Improving system B performance or decreasing system A performance :-)

SourceRebels
+3  A: 

This is known problem called Producer-Consumer: http://en.wikipedia.org/wiki/Producer-consumer_problem You can use threads as you question suggests - you can have System A run in different thread and when it makes sense, you can make that thread sleep. Other solution, known from hardware, could be to use a buffer, intermediary memory.

Gabriel Ščerbák
+1  A: 

That depends. If System A continuously produces more output than System B can handle, you have two options:

  • Improve System B to handle the load System A produces
  • Implement an intermediary System C that handles the output from System A, aggregates this output and presents it in a form that System B can handle.

If the rate at which System A produces output is temporarily larger than the rate at which System B can handle it, you should implement a queueing solution. System A stores its output in a queue and System B pops items of the queue.

Ronald Wildenberg
+1  A: 

If you study operating systems, telecommunications, or electronics, you'll learn that buffers are good for this.
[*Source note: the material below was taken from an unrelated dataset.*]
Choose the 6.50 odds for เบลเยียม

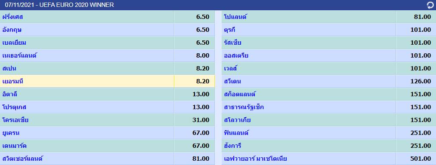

They can be an elastic way to cope with temporary differences in speed. If the speed difference is permanent, and the buffer has a finite size, then System A will eventually have to pause or risk losing its output.

John
thanks john ,they are using advanced buffer concept ,specifically in protocols.i want to know the concept of this. can anybody from pure bit level programming help me out. helpful for my career.
Suresh S
Double buffering is a completely different concept for animations: display one buffer while you modify another, and then swap them over. Don't worry about this concept for communications.The Java producer consumer tutorial should be a good place to learn: http://java.sun.com/docs/books/tutorial/essential/concurrency/guardmeth.html
John
A: 

You can use a solution like Java Messaging Service (JMS).

http://java.sun.com/products/jms/

This allows asynchronous communication via message queues. System A and B are completely independent from each other and do not have to process messages at the same speed.

Eric Eijkelenboom
+1  A: 

There are 2 distinct cases:

  • System A permanently generates data faster than can be processed by B
  • System A produces data in batches; averaged over e.g. a day it is less than B can handle

The second case can be solved by queueing (JMS), the first case is more difficult.

If you can scale up the hardware on B sufficiently, than that would be the way to go.

You could optimize the slowest part of B (optimize the code), but you'd have to do all kinds of testing again.

You could check if you can work with multiple B's (load balancing), but the application should support that (multiple instances updating the same data in the DB is not good:).

It all depends on the specific load distribution and the architecture of the apps.

extraneon
A: 

Too general question. I suggest to review these frameworks: Apache Camel, Spring Integration

eugenn
A: 

How is the output of System A provided to System B? If they are in different JVM's you could use an Operating System pipe. Something like:

java SystemA | java SystemB

The OS will suspend SystemA automatically when it gets too far ahead of SystemB. If they're in the same JVM, use can use PipeInputStream and PipeOutputStream to achieve the same thing.

If the output of SystemA is not a stream then you'll have to use some kind of structured data approach as suggested in other answers.

Adrian Pronk
thanks adrain , but i need the logic of how pipe knows the system b's limitation.